-- Passage provided follows --
Santiago Jesus Erevia (December 15, 1945 - March 22, 2016) was an American soldier who fought in the Vietnam War and a recipient of the Medal of Honor.

==Biography==
Santiago Erevia, a Mexican-American, was born in Nordheim, Texas, in 1945, volunteering to join the United States Army in San Antonio when he was 22 years old.

Serving in the Vietnam War, his conduct resulted in his being presented with the Medal of Honor: while a Spc. 4, Erevia distinguished himself May 21, 1969, while serving as a radio-telephone operator during Operation Lamar Plain, a "search and destroy" mission near Tam Ky City, in the Republic of Vietnam.

In 1970, Erevia left active service with a two-year reserve obligation. In 1972, he joined the Texas National Guard and went on to serve 17 years. Erevia worked as a mail carrier for the United States Postal Service, retiring in 2002 after thirty-two years of service. Erevia died on March 22, 2016, in San Antonio, Texas, at the age of 70.
-- Passage provided concluded --
Exercise description ::
Answer these from the Santiago Erevia biography:
1. In which town and state was Erevia born?
2. What was the name of the operation during which he distinguished himself on May 21, 1969?
3. How many years did he serve in the Texas National Guard?
-- Provided information follows --
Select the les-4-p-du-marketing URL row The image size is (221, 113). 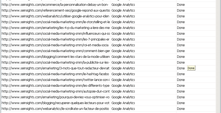tap(56, 28)
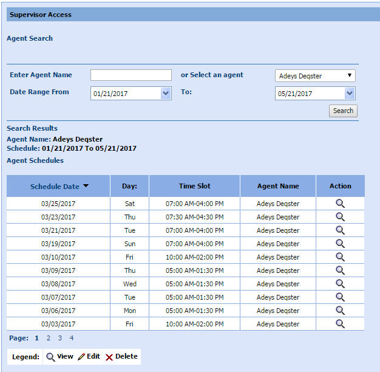The height and width of the screenshot is (372, 380).
Task: View schedule for 03/25/2017 using magnifier icon
Action: [340, 204]
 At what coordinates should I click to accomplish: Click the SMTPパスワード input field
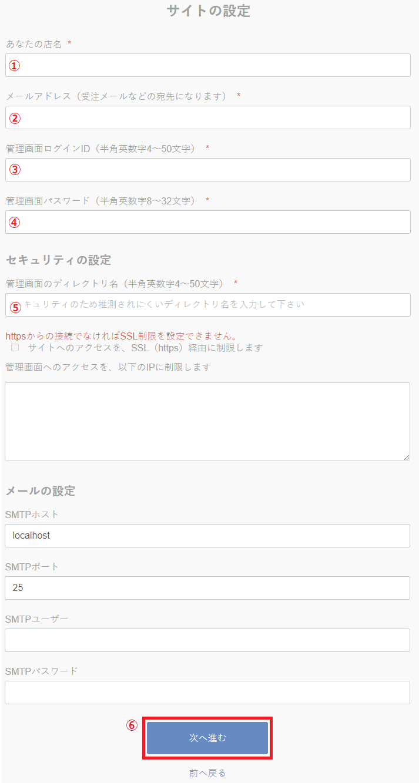click(x=207, y=693)
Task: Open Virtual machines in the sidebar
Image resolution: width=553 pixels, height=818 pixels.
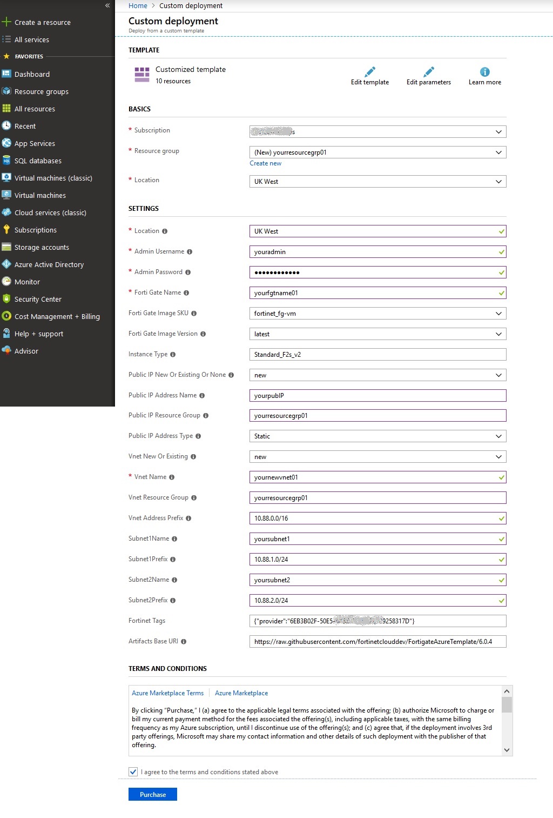Action: coord(40,195)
-- Provided information concluded --
Response for this exercise ::
1. Nordheim, Texas
2. Operation Lamar Plain
3. 17 years